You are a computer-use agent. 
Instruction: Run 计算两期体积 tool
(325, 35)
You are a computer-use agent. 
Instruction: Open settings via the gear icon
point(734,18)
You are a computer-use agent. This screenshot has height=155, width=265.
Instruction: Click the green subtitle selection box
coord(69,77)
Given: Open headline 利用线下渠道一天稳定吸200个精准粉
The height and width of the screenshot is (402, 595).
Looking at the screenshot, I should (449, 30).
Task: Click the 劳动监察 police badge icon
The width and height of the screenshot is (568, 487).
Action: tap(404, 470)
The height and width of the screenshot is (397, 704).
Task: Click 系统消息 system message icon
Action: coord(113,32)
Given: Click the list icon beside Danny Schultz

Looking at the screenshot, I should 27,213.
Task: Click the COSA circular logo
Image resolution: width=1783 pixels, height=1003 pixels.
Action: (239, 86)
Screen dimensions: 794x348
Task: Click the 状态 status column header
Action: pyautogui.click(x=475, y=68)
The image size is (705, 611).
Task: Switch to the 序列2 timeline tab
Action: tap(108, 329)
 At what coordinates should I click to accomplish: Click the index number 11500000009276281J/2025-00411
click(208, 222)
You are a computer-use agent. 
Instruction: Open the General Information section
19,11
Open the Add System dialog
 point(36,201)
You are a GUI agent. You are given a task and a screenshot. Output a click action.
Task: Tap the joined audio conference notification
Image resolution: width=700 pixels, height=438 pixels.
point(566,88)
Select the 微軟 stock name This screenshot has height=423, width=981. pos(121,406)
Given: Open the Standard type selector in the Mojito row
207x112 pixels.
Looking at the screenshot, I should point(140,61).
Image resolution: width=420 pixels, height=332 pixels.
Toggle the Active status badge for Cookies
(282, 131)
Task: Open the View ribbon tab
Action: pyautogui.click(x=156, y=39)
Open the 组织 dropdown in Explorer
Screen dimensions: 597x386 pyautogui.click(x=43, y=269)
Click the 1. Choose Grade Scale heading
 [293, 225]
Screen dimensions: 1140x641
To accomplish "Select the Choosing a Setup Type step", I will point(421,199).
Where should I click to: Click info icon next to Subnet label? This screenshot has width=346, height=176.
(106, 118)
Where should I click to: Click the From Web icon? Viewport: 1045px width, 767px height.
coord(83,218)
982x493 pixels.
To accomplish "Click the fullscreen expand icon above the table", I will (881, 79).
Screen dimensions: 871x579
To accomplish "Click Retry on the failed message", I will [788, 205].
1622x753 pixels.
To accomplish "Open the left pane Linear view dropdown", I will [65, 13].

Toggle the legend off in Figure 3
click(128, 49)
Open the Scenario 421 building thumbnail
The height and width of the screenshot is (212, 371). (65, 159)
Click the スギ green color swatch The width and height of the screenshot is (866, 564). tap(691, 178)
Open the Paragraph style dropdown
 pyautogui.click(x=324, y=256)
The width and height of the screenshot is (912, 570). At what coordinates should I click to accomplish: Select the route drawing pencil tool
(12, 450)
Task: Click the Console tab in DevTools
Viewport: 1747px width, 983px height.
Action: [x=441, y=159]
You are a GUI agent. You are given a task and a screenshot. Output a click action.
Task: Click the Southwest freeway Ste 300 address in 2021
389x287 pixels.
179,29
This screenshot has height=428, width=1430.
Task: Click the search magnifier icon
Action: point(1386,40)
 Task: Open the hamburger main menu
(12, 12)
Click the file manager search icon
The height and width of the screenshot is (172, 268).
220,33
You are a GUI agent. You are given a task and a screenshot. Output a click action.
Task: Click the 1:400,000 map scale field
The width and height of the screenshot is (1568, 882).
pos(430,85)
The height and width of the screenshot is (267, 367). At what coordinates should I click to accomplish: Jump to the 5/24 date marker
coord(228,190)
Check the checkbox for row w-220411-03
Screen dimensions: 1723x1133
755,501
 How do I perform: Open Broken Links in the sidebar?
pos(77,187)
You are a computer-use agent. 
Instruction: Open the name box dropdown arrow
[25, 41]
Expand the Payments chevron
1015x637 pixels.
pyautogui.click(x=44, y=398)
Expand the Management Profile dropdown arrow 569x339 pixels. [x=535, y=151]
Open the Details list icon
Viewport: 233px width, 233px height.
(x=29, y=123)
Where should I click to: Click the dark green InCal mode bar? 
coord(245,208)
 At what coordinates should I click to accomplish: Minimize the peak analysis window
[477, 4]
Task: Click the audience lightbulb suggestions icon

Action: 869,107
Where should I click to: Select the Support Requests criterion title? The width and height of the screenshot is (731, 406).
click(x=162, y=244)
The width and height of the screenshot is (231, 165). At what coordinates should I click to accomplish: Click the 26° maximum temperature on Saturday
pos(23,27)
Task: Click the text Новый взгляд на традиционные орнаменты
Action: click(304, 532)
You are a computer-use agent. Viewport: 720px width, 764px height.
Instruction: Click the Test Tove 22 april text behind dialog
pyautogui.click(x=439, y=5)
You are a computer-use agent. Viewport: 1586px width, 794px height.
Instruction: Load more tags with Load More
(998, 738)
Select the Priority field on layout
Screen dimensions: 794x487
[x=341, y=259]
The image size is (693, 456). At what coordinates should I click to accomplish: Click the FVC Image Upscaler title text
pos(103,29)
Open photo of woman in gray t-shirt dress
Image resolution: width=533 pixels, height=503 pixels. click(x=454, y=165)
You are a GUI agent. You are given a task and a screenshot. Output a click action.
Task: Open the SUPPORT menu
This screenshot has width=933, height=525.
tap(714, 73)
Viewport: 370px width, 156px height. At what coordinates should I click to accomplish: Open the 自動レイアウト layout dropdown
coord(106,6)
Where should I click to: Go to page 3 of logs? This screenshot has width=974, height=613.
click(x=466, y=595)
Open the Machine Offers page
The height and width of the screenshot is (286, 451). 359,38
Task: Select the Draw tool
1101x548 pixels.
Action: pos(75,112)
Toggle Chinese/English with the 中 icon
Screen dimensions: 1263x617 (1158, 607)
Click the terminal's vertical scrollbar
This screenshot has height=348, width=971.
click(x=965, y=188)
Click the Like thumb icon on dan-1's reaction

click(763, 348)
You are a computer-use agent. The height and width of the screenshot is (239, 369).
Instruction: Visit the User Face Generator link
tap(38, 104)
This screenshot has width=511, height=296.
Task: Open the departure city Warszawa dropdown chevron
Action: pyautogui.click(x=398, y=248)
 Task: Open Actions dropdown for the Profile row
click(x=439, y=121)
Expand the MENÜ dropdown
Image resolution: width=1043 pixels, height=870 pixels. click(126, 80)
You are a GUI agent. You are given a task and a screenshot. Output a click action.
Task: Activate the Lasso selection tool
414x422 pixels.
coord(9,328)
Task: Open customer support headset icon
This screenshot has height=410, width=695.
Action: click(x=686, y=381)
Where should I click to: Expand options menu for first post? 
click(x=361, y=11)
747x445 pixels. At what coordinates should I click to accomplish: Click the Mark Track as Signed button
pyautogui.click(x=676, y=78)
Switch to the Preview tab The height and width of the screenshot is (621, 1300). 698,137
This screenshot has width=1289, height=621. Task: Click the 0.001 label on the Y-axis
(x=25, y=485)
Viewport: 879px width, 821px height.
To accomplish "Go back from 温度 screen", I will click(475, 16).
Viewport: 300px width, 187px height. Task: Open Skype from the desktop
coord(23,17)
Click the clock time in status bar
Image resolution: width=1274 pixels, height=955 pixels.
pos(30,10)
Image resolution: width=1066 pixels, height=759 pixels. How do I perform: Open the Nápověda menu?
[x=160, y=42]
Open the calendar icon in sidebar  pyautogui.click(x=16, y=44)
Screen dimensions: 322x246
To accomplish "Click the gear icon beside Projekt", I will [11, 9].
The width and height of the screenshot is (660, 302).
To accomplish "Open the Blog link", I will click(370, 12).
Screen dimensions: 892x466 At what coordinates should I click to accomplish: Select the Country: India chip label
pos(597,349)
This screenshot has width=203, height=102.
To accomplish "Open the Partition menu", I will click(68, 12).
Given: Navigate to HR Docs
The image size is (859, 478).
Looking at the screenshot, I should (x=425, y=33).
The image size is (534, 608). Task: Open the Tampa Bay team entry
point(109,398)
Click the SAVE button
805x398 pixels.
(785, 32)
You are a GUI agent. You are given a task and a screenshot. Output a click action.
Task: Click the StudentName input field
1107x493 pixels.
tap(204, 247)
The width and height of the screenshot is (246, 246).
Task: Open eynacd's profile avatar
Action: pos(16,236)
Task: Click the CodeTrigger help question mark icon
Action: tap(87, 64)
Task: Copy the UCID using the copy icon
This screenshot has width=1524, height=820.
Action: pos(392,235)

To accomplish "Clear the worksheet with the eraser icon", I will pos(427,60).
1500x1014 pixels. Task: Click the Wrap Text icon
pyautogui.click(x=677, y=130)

What this task involves
Arrange the lines of the items as a Markdown table with the columns Row and Content, starting at the line that contains "You are a computer-use agent. This" and stopping after the line that contains "coord(83,218)". Number each line in Row, and omit blank lines.

Final answer
| Row | Content |
|---|---|
| 1 | You are a computer-use agent. This screenshot has height=155, width=265. |
| 2 | Instruction: Click the green subtitle selection box |
| 3 | coord(69,77) |
| 4 | Given: Open headline 利用线下渠道一天稳定吸200个精准粉 |
| 5 | The height and width of the screenshot is (402, 595). |
| 6 | Looking at the screenshot, I should (449, 30). |
| 7 | Task: Click the 劳动监察 police badge icon |
| 8 | The width and height of the screenshot is (568, 487). |
| 9 | Action: tap(404, 470) |
| 10 | The height and width of the screenshot is (397, 704). |
| 11 | Task: Click 系统消息 system message icon |
| 12 | Action: coord(113,32) |
| 13 | Given: Click the list icon beside Danny Schultz |
| 14 | Looking at the screenshot, I should 27,213. |
| 15 | Task: Click the COSA circular logo |
| 16 | Image resolution: width=1783 pixels, height=1003 pixels. |
| 17 | Action: (239, 86) |
| 18 | Screen dimensions: 794x348 |
| 19 | Task: Click the 状态 status column header |
| 20 | Action: pyautogui.click(x=475, y=68) |
| 21 | The image size is (705, 611). |
| 22 | Task: Switch to the 序列2 timeline tab |
| 23 | Action: tap(108, 329) |
| 24 |  At what coordinates should I click to accomplish: Click the index number 11500000009276281J/2025-00411 |
| 25 | click(208, 222) |
| 26 | You are a computer-use agent.  |
| 27 | Instruction: Open the General Information section |
| 28 | 19,11 |
| 29 | Open the Add System dialog |
| 30 |  point(36,201) |
| 31 | You are a GUI agent. You are given a task and a screenshot. Output a click action. |
| 32 | Task: Tap the joined audio conference notification |
| 33 | Image resolution: width=700 pixels, height=438 pixels. |
| 34 | point(566,88) |
| 35 | Select the 微軟 stock name This screenshot has height=423, width=981. pos(121,406) |
| 36 | Given: Open the Standard type selector in the Mojito row |
| 37 | 207x112 pixels. |
| 38 | Looking at the screenshot, I should point(140,61). |
| 39 | Image resolution: width=420 pixels, height=332 pixels. |
| 40 | Toggle the Active status badge for Cookies |
| 41 | (282, 131) |
| 42 | Task: Open the View ribbon tab |
| 43 | Action: pyautogui.click(x=156, y=39) |
| 44 | Open the 组织 dropdown in Explorer |
| 45 | Screen dimensions: 597x386 pyautogui.click(x=43, y=269) |
| 46 | Click the 1. Choose Grade Scale heading |
| 47 |  [293, 225] |
| 48 | Screen dimensions: 1140x641 |
| 49 | To accomplish "Select the Choosing a Setup Type step", I will point(421,199). |
| 50 | Where should I click to: Click info icon next to Subnet label? This screenshot has width=346, height=176. |
| 51 | (106, 118) |
| 52 | Where should I click to: Click the From Web icon? Viewport: 1045px width, 767px height. |
| 53 | coord(83,218) |